Steven Pinker says his main objection to the 2006 proposal that students be required to take a course in a Reason and Faith category was that it seemed to make reason and faith equal paths to truth. "I very, very, very much do not want to go on the record as suggesting that people should not know about religion," he told me. "But reason and faith are not yin and yang. Faith is a phenomenon. Reason is what the university should be in the business of fostering."
Pinker is a public intellectual, a celebrity on the Harvard campus, the kind of teacher who can draw 400 students into a lecture hall and who elicits star-struck stares in the Yard. His specialty is the evolution of language, but all his work, from The Language Instinct to The Blank Slate (a finalist for the Pulitzer Prize), coheres under the broad notion that a scientific, rational world view is the highest achievement of the human mind.
As his wife, the novelist Rebecca Goldstein, put it to him on a day I visited them on Cape Cod, Mass., "All forms of irrationality irk you, but [religion] is the form of irrationality that irks you most." In Pinker's view, human progress is an evolution away from superstition, witchcraft, and idol worship—that is, religion—and toward something like a Scandinavian austerity and secularism. (Pinker is one of those intellectuals who speak frequently about how sensible things are in Europe; one suppresses the urge to remind him of the Muslim riots in the Paris and London suburbs.) A university education is our greatest weapon in the battle against our natural stupidity, he said in a recent speech. "We don't kill virgins on an altar, because we know that it would not, in fact, propitiate an angry god and alleviate misfortune on earth."
That insistence on the backwardness of religion is why, on a warm October afternoon in 2006, at a small faculty luncheon at a Cambridge, Mass., bistro called Sandrine's, Pinker launched his bomb. The topic of the meeting was curriculum reform, but Pinker homed in on religion, declaring that requiring students to take a course in a Reason and Faith category would be like requiring them to take a course in Astronomy and Astrology. "Faith," he said, "is believing in something without good reasons to do so. It has no place in anything but a religious institution, and our society has no shortage of these." His remarks that day ran in The Crimson and were picked up by the national press.

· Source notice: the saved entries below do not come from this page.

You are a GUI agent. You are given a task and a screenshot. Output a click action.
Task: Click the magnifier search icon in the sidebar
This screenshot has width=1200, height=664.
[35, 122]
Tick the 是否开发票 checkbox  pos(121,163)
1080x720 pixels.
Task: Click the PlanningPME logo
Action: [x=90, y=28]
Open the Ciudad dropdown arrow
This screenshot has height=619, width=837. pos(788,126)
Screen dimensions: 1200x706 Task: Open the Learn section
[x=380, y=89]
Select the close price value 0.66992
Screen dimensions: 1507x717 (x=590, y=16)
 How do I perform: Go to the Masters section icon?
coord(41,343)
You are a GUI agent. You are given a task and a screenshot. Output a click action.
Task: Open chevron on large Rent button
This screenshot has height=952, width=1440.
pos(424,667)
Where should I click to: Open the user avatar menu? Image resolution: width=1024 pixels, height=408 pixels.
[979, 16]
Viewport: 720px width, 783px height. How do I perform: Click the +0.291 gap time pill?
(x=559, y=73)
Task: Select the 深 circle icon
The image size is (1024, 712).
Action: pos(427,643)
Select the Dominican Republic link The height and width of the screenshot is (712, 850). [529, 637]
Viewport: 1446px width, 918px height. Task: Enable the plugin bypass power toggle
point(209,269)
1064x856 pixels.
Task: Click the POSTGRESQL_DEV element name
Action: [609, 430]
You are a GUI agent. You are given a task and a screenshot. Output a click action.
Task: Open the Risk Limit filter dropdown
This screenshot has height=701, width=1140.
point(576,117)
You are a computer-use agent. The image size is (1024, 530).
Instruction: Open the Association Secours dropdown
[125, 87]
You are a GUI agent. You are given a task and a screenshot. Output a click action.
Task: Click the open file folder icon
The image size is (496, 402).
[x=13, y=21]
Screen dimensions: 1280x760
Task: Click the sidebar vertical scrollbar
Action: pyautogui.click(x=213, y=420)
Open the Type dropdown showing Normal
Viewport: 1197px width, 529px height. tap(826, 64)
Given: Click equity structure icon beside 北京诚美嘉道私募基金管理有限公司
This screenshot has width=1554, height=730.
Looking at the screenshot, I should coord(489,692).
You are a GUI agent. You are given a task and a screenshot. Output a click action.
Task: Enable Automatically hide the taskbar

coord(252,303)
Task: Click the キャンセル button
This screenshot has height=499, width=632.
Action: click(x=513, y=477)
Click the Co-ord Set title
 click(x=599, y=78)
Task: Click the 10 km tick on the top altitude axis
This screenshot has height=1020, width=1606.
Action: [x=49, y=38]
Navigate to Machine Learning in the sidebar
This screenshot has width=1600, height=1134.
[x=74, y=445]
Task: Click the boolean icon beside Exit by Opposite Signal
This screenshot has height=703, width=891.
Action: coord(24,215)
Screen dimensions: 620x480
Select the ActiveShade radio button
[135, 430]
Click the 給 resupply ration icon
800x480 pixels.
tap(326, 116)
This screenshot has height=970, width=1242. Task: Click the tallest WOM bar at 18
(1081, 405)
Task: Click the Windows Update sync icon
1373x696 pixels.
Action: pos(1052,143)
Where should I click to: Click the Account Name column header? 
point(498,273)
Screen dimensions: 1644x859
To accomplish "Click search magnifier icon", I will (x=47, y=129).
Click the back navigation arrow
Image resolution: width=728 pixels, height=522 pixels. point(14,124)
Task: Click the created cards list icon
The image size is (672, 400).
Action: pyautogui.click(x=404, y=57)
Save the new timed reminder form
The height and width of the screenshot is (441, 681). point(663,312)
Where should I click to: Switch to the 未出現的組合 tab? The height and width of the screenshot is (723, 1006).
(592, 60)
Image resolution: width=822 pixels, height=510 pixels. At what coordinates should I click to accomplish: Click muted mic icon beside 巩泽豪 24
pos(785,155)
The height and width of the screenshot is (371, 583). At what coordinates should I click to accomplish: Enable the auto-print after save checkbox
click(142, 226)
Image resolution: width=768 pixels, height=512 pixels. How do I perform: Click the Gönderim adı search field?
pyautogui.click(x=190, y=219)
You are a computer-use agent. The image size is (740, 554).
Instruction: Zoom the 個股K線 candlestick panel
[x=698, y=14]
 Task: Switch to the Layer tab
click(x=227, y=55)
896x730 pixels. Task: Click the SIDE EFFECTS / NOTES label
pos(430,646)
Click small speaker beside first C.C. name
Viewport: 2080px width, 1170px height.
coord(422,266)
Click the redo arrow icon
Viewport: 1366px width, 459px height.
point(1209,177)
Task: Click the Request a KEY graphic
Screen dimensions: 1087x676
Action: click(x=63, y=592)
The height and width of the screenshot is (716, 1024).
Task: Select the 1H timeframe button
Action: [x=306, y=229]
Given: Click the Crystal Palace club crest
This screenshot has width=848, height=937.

"For myself," remembers Derek Bok, who was Harvard's acting president at the time, "that was one of the less thoughtful remarks that I heard. This was a rhetorical flourish he threw in there. It caught people's attention—it did. He's very good at that."Clearly most of the commenters here would place themselves in the faith camp and are probably not yet ready to concede their fundamental irrationality. But what are your thoughts on Pinker's comments and Harvard's dilemma?